そうすることで、この自分の揺れている気持ちを抑えられる気がして。
「せんせ、」
「....ごめん」
「...やだ、、」
涙声になる声は、やっぱり俺の心臓を小さく傷つける。
特別な感情なんて、無いはずなのに。
「分かってるけど、分からない」
「....」
伊野尾のか細い声は俺の肩に吸い込まれ、
余計に俺を戸惑わせた。
相手が女性だったら、女子生徒だったら、
俺はどうしていたのだろう。
他の男子生徒だったら、こんなに気持ちが揺れることなんて、ないのだろうか。
色々な自分への問いかけが脳内を掻き乱し、思わず目を瞑る。
どうすれば、。
「キス、して」
「は、」
突然の少し低い声に、咄嗟に反応した自分の声は随分と間抜けなものだった。
涙声とは打って変わって、。
「キスして、先生。

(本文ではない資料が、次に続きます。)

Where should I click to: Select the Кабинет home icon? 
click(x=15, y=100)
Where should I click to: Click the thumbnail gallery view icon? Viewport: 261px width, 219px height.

お願い」
「待てって、....そんなこと出来るわけないだろ」
「してよ、....して、」
「いのおっ」
「やだっ!!」
ドンッ、と肩を押され、今までくっついていた身体が無理矢理離れた。
ギシリと古い床が音を鳴らし、伊野尾の方を見ると、
「なにしてんだよ、」
セーターを脱ぎ、ネクタイを雑に緩め、ブチッ...とシャツのボタンを引きちぎるように開けた。
そして、
「おいっ」
カチャカチャ...となったベルトの音で想像がついた、
この時間、他のクラスはまだ三者面談をやっているところがあることを、
そこには当然、教師、保護者、生徒がいることを、
ここでこのまま、大声を出されたら。
「待てって!」
「っ....」
咄嗟に腕を掴み、元のように自分の方へと伊野尾を引き寄せた。
声が出ないように、頭を自分の肩に押し付けて。
暴れようとする身体を思いきり抱きしめた。
「...落ち着けって」
「ふ、ぅ、....っ、」
漏れた声は、また涙で濡れていた。
ゆっくりと肩から頭を離し、真っ赤になった瞳と目を合わせる。
「ん、........」
そしてそのまま、唇を重ねた。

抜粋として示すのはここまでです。